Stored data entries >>
/---

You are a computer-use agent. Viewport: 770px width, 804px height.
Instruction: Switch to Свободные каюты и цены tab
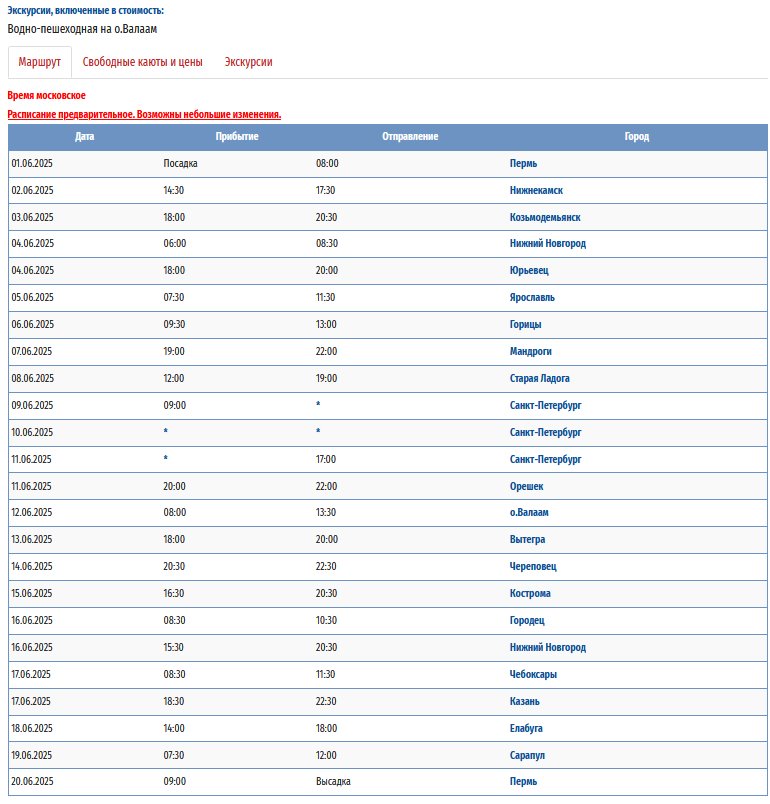(x=143, y=62)
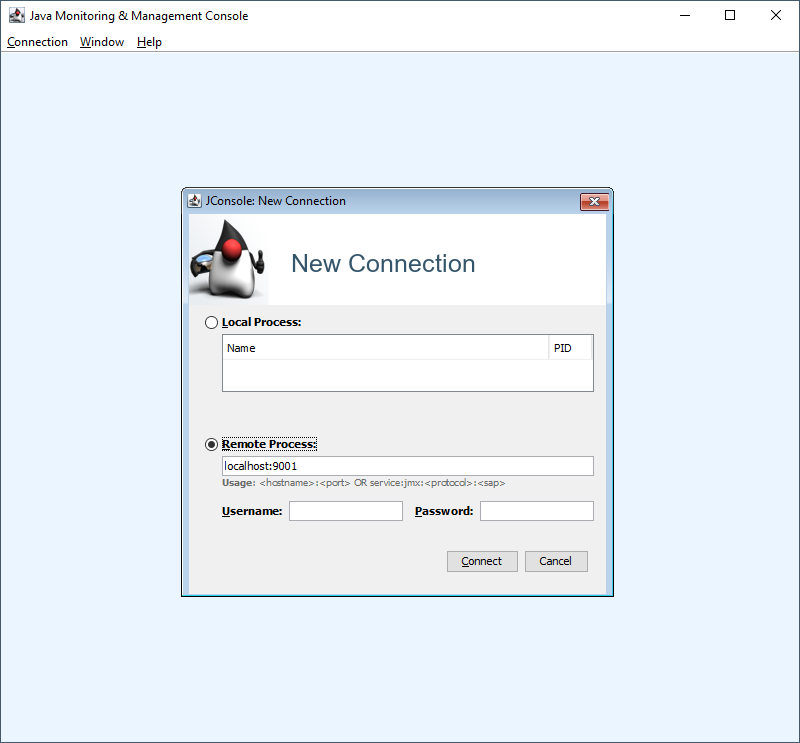Focus the Username text field

345,511
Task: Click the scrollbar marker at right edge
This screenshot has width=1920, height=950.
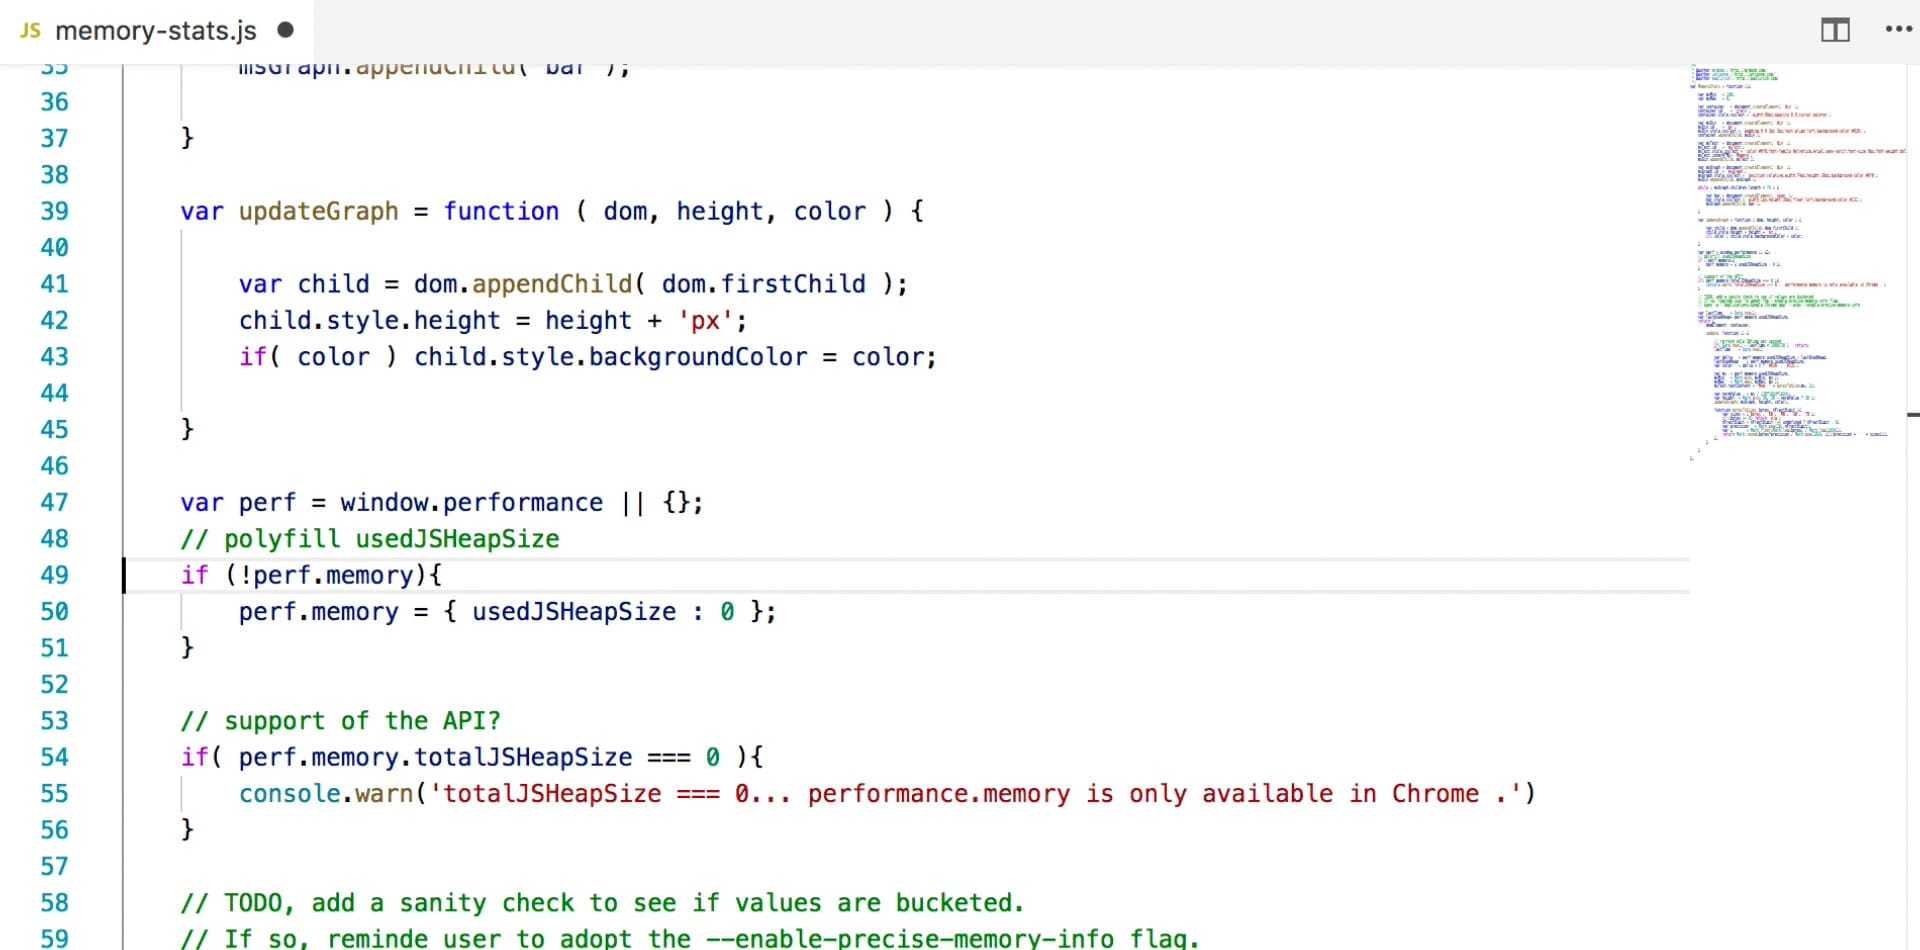Action: (x=1913, y=414)
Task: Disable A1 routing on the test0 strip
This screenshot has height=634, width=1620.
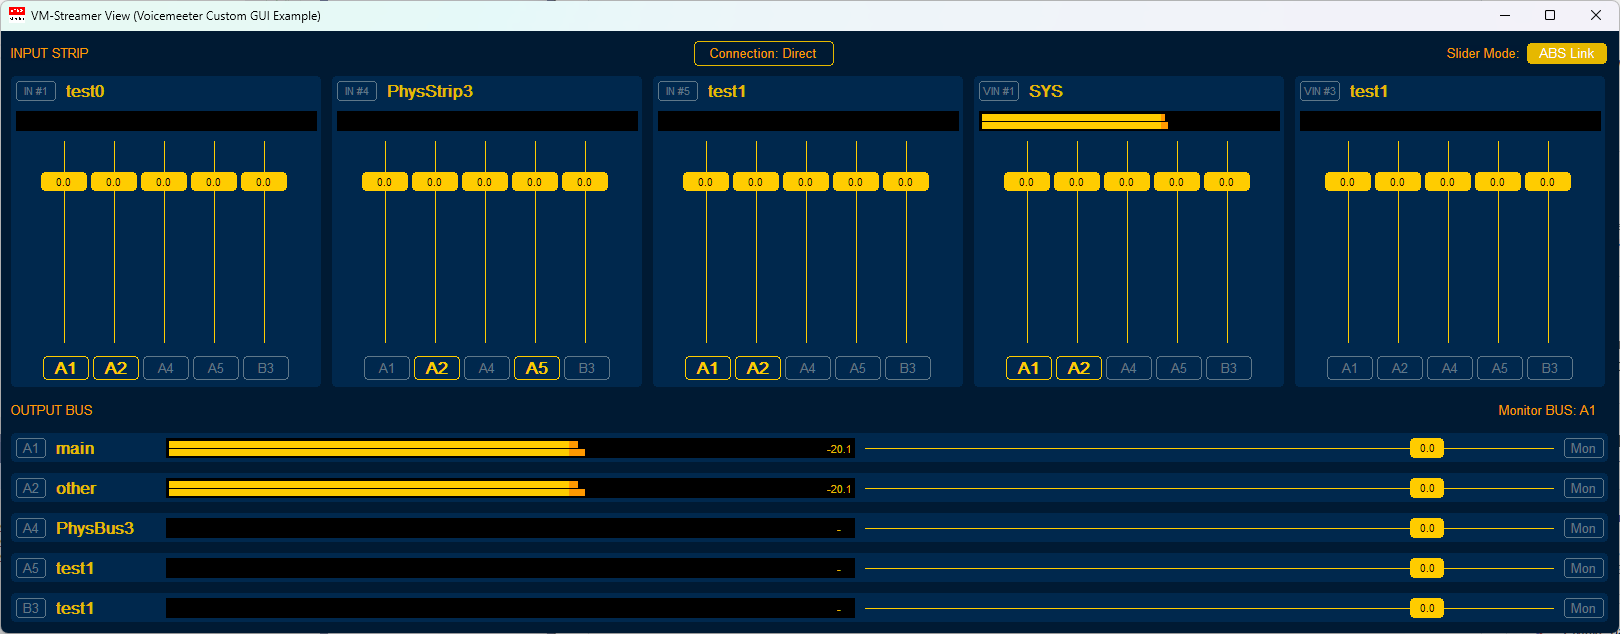Action: click(x=66, y=368)
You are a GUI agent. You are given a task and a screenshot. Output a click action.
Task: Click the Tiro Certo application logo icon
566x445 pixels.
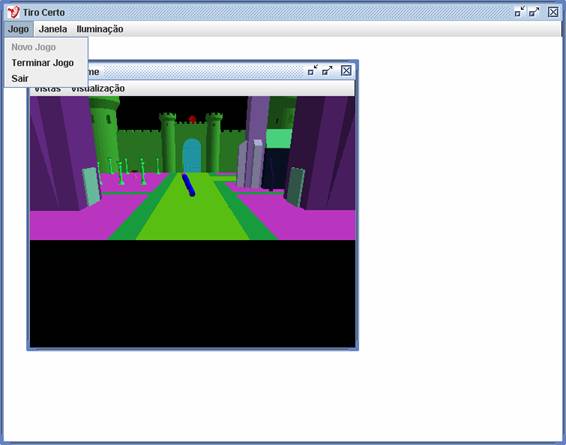(14, 12)
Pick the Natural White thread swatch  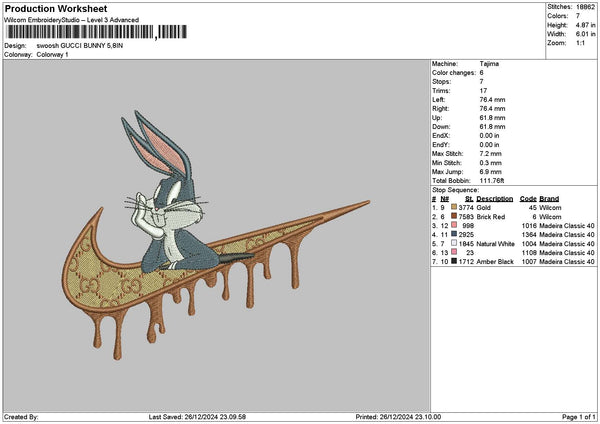455,244
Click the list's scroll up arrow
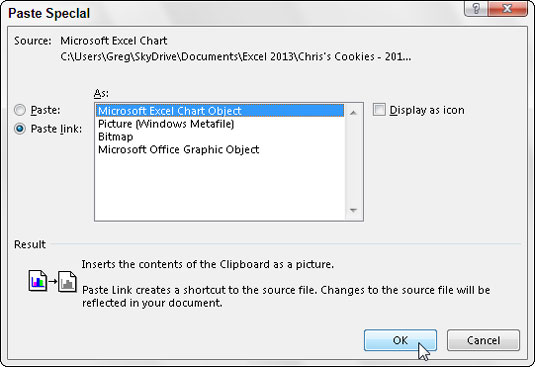The width and height of the screenshot is (535, 367). click(x=353, y=113)
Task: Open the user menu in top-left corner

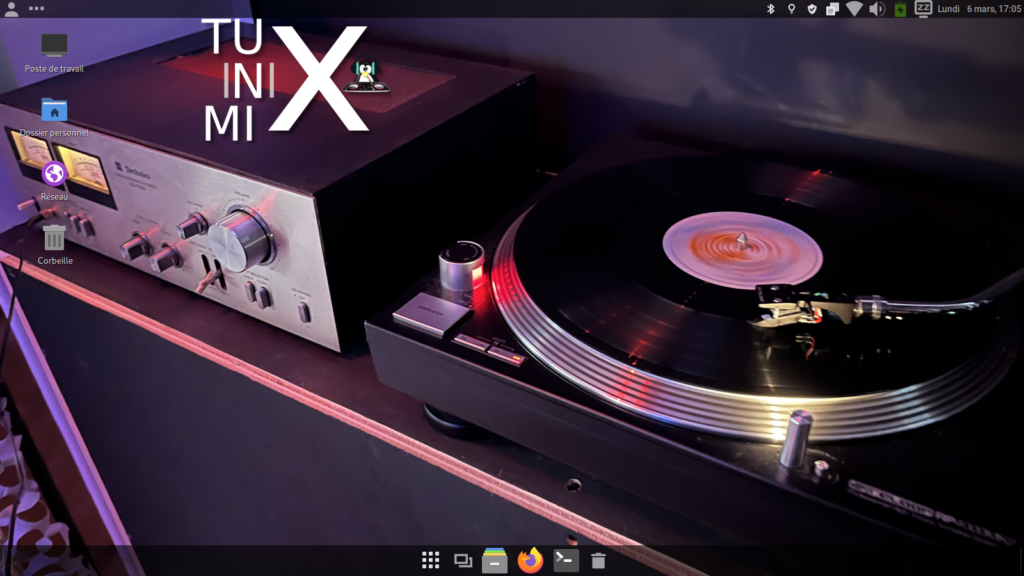Action: click(11, 9)
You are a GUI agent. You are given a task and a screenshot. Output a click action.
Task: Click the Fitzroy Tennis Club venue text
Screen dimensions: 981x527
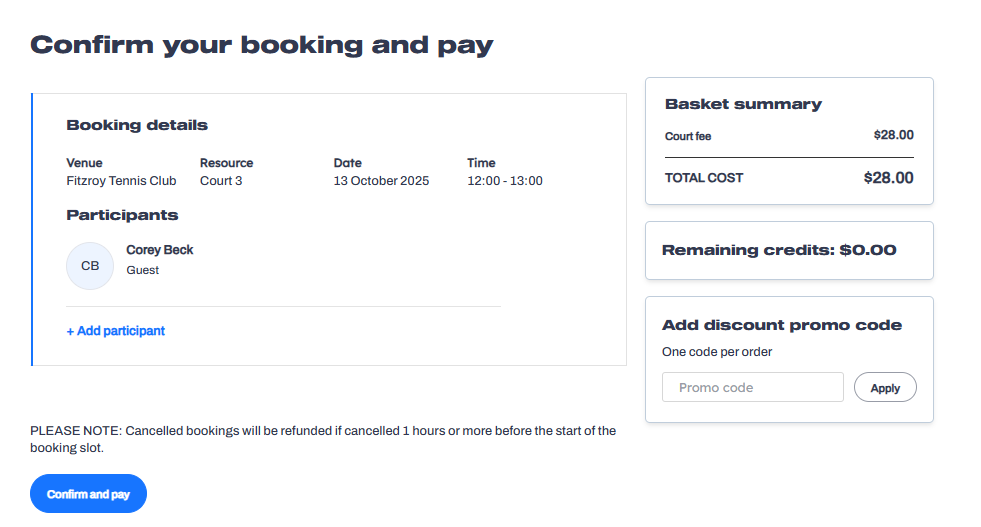[x=121, y=181]
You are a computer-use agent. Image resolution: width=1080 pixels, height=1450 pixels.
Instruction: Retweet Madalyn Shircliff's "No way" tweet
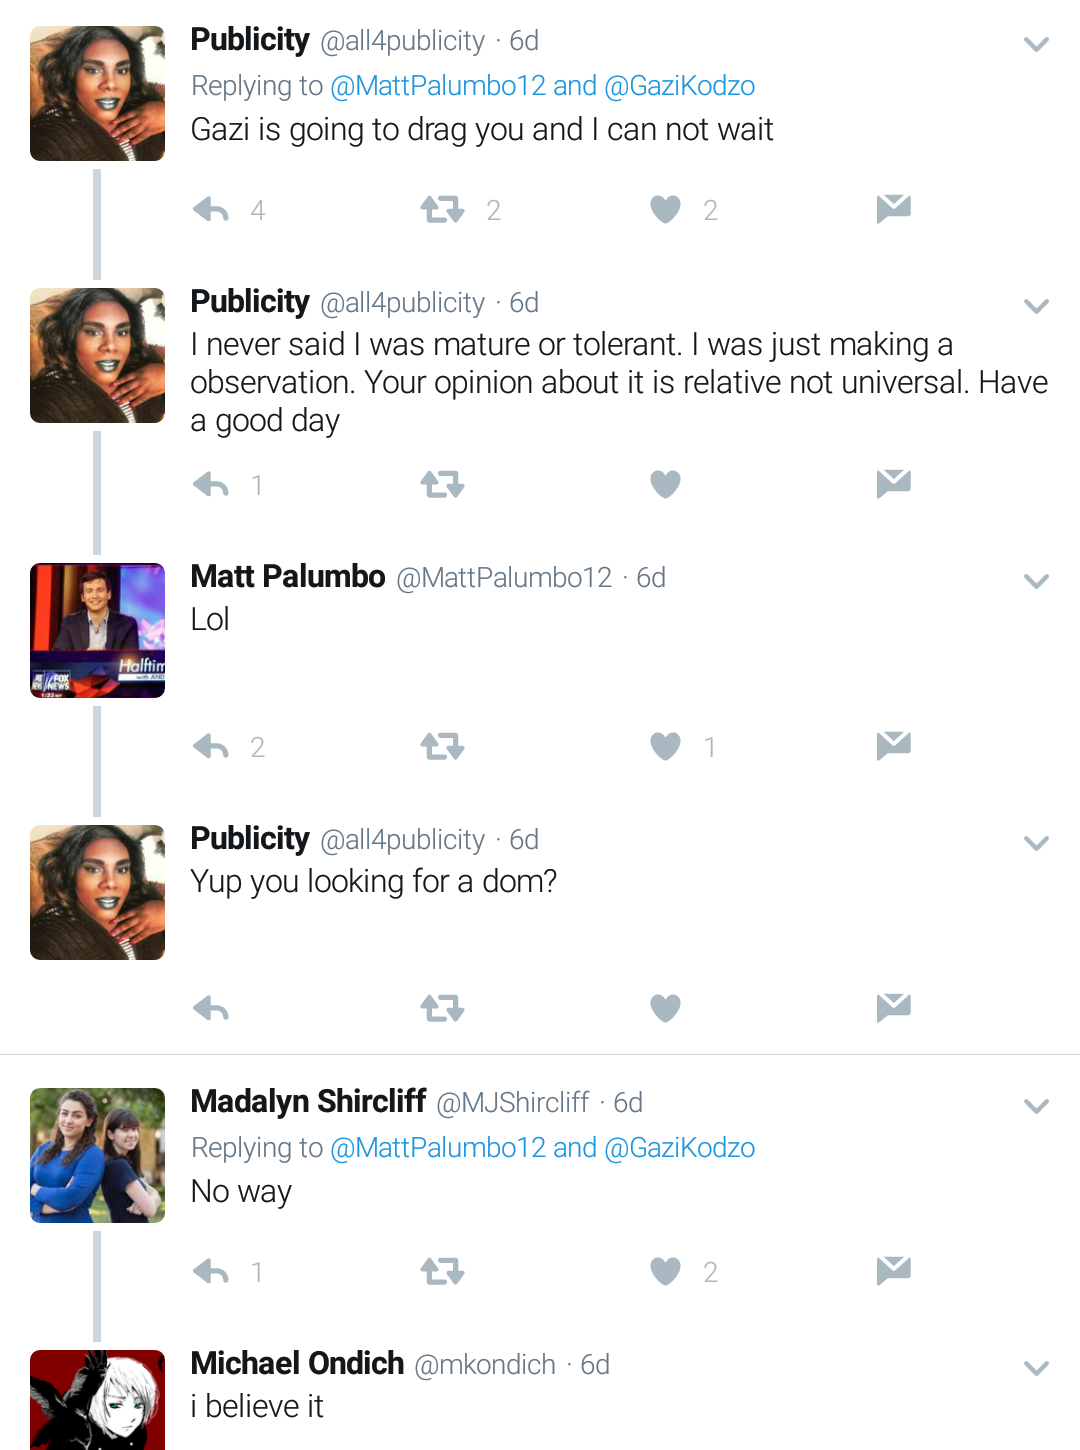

\---

TRY IT >>
Please output only the lines running from the one that holds "Screen dimensions: 981x527" through the last line of the entries, both ends included, without any images.

SOLUTION >>
Screen dimensions: 981x527
[x=121, y=181]
You are a computer-use agent. Image resolution: width=1080 pixels, height=1450 pixels.
Instruction: Retweet Madalyn Shircliff's "No way" tweet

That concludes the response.